**Written problem:**
Copy the records from the line with "The image size is (826, 468)." through the line with "[x=530, y=400]", changing "Disable" to "Enable" and keeping everything else the same. Omit the pictures.

**Material provided:**
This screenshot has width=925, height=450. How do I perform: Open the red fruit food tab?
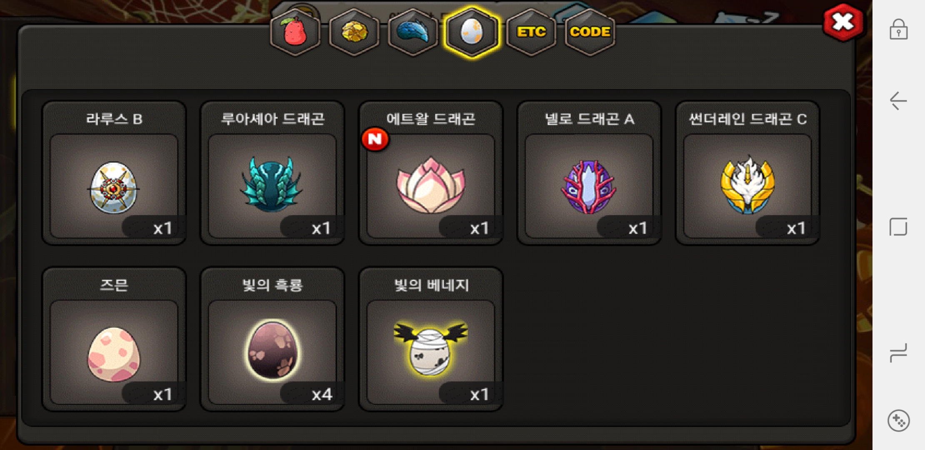[295, 33]
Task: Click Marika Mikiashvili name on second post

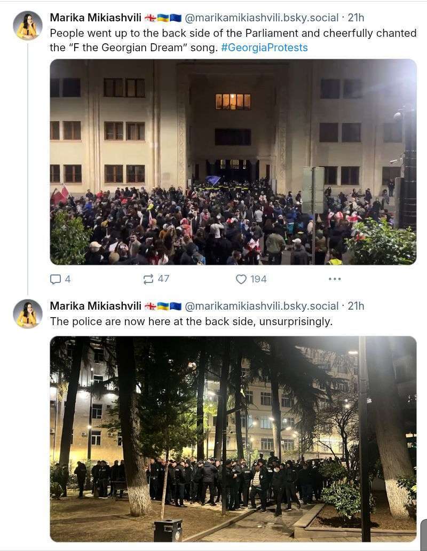Action: click(96, 306)
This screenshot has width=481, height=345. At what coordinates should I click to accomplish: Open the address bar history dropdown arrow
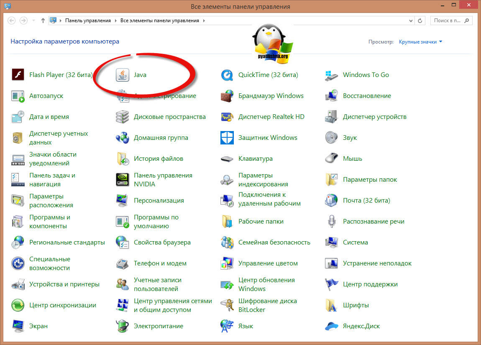411,21
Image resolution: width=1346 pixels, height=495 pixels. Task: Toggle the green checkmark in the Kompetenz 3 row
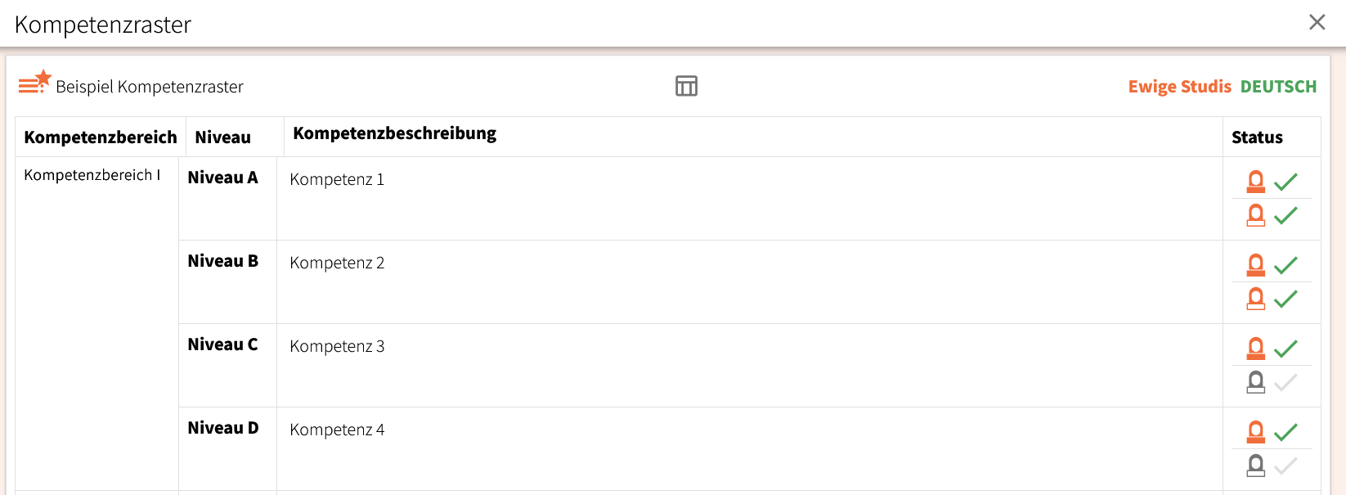[1285, 349]
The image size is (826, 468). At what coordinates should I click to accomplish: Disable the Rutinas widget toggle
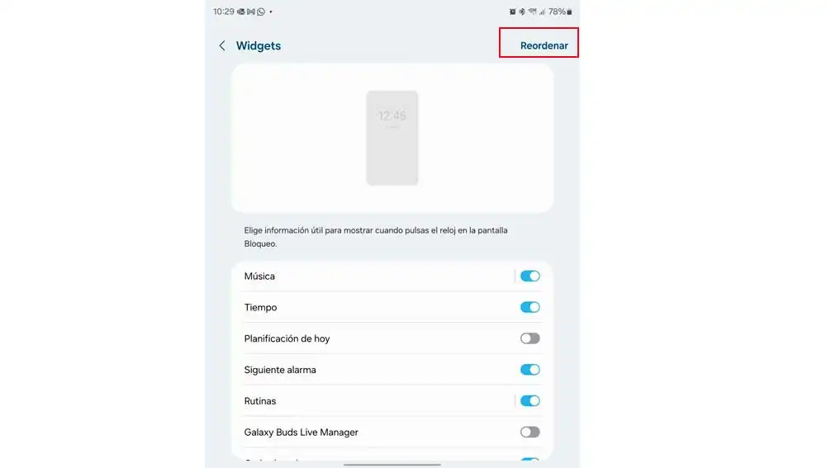[x=530, y=400]
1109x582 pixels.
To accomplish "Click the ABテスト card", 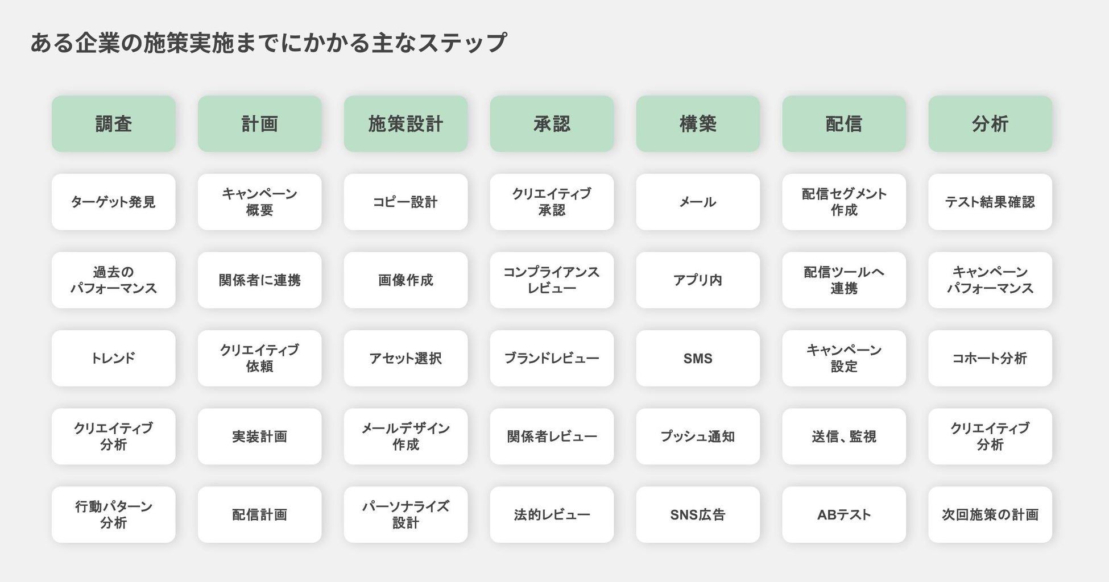I will [x=844, y=514].
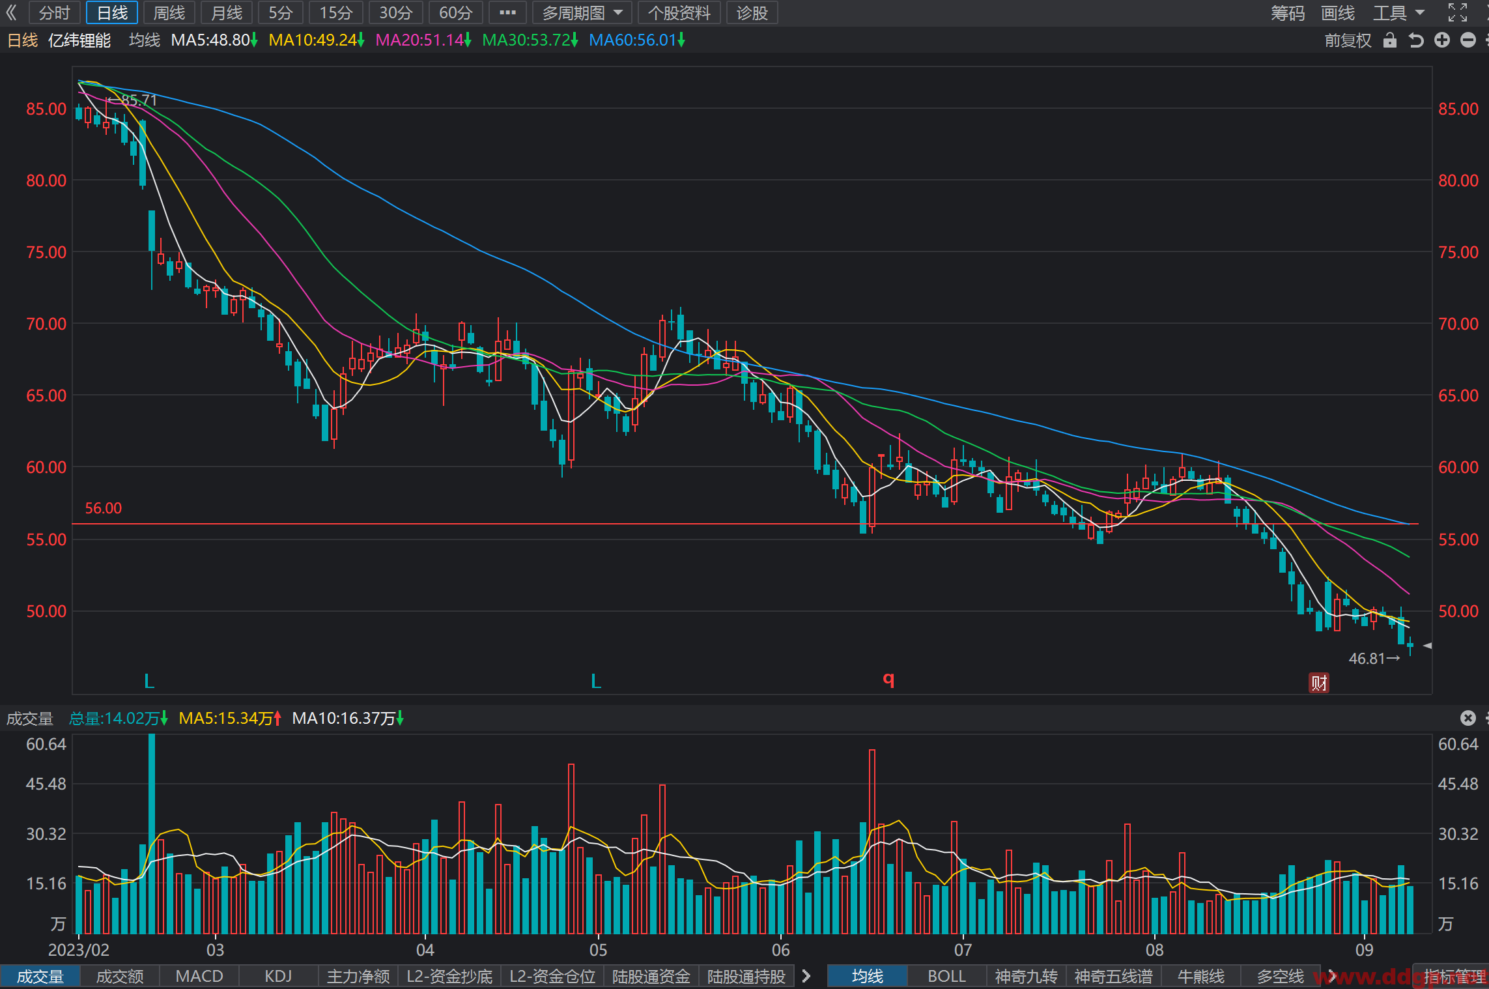Zoom out with the minus circle icon
The image size is (1489, 989).
[x=1468, y=40]
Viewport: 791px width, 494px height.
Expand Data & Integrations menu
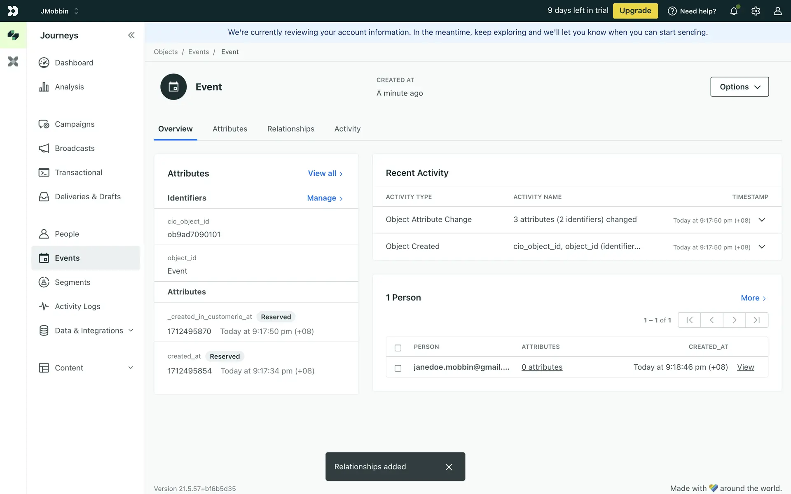click(x=131, y=331)
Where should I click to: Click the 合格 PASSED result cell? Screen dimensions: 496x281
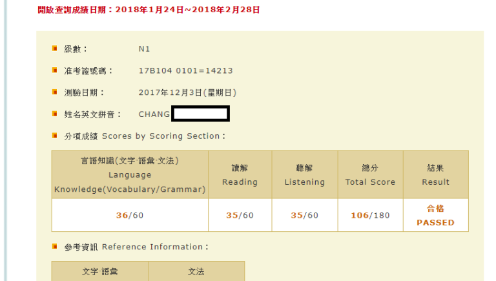coord(435,215)
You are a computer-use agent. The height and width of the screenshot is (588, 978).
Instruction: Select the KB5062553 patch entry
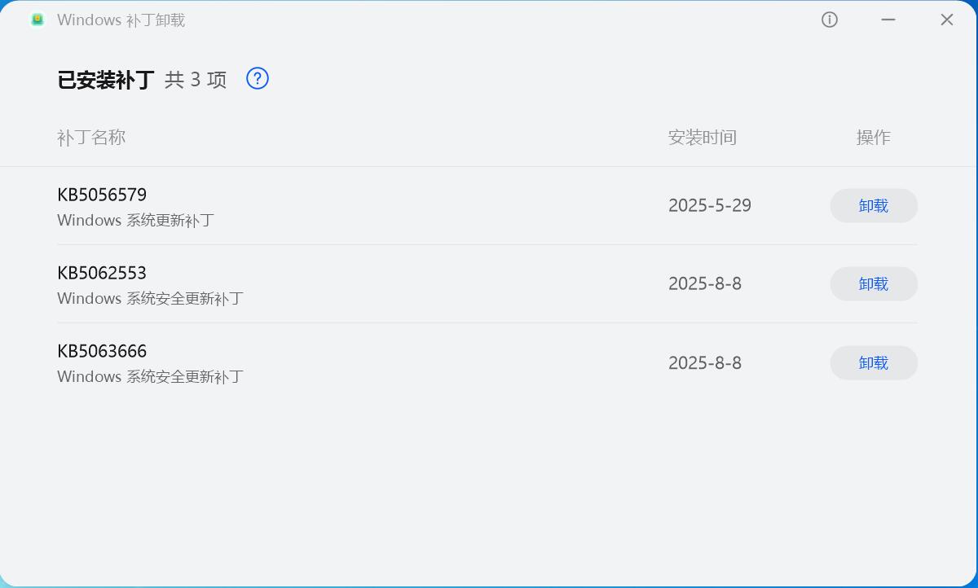102,273
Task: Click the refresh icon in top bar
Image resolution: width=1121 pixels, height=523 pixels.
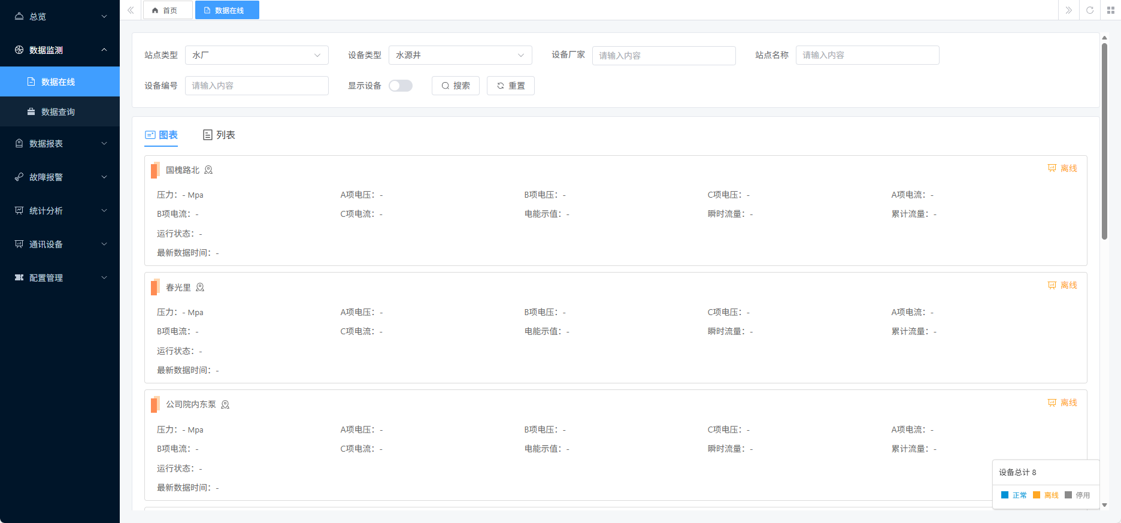Action: coord(1090,10)
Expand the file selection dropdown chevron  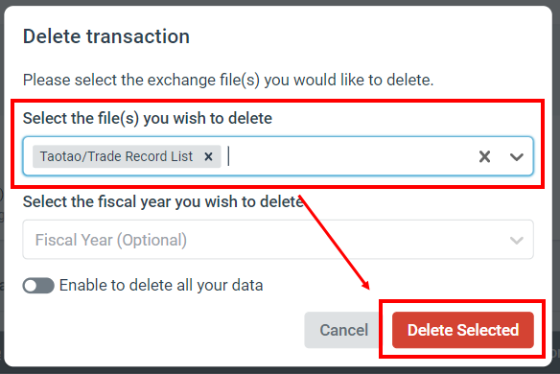pyautogui.click(x=516, y=156)
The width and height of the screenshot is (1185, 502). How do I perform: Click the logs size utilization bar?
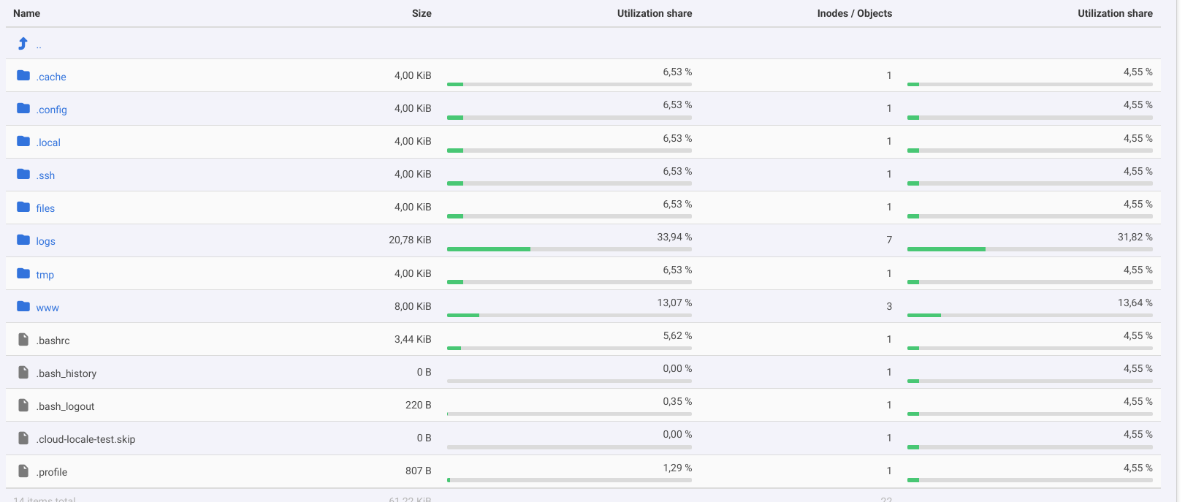(x=569, y=249)
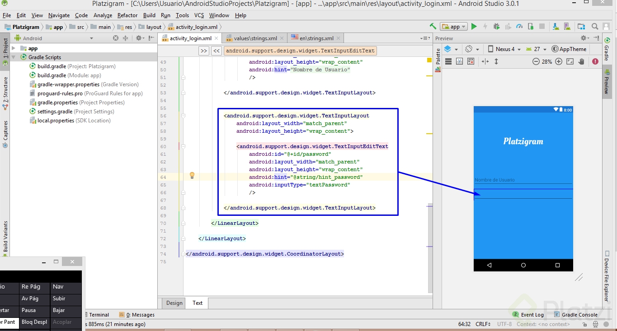Click the red error indicator in Preview

(595, 61)
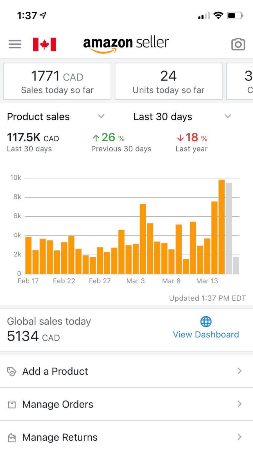The image size is (253, 449).
Task: Open the hamburger menu
Action: [15, 44]
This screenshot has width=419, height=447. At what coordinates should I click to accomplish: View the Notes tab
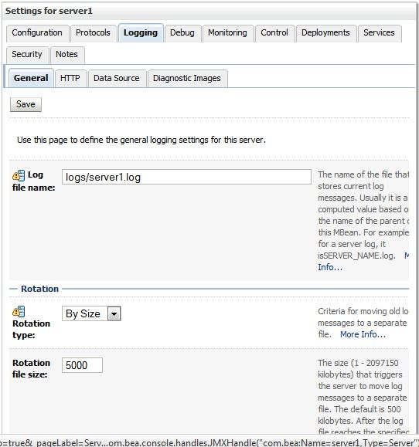tap(66, 55)
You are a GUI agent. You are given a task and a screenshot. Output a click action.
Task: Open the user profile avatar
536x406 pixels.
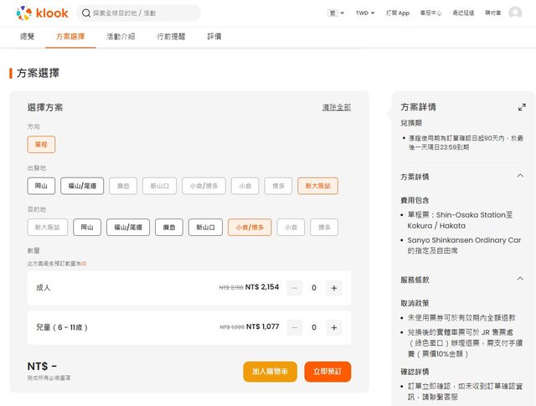(x=515, y=13)
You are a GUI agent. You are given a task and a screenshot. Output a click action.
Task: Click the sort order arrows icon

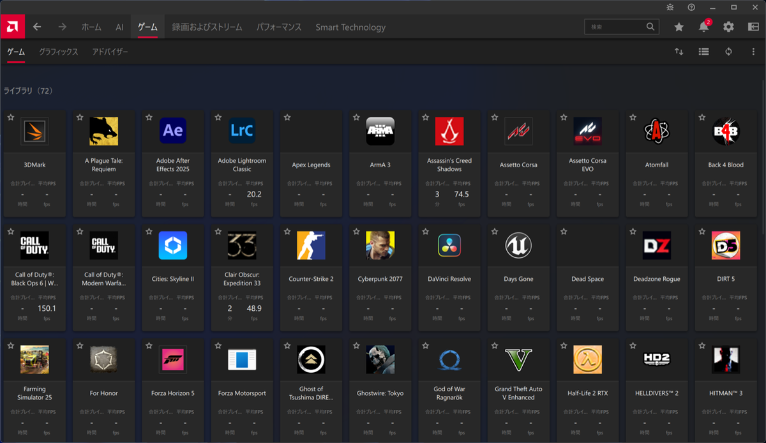click(679, 52)
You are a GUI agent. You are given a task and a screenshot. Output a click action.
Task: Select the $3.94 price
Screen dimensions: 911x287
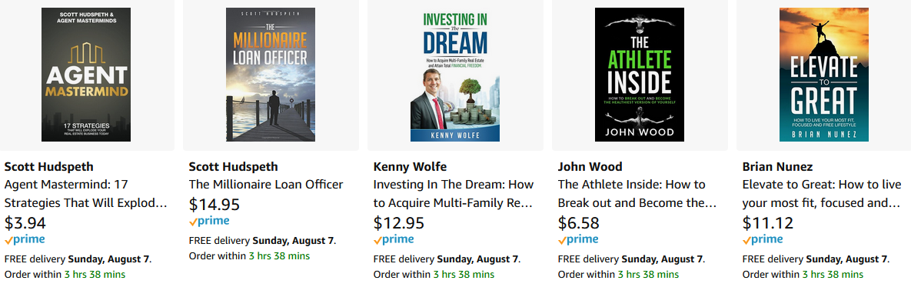click(x=25, y=223)
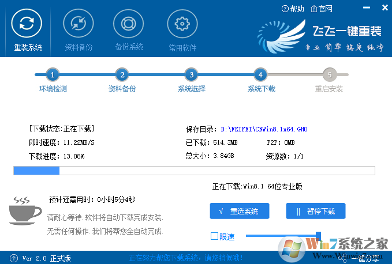Click step 2 资料备份 circle
The image size is (392, 264).
(x=121, y=74)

**Solution:**
The image size is (826, 468). At what coordinates should I click to accomplish: Enable the Rutinas widget toggle
[x=530, y=400]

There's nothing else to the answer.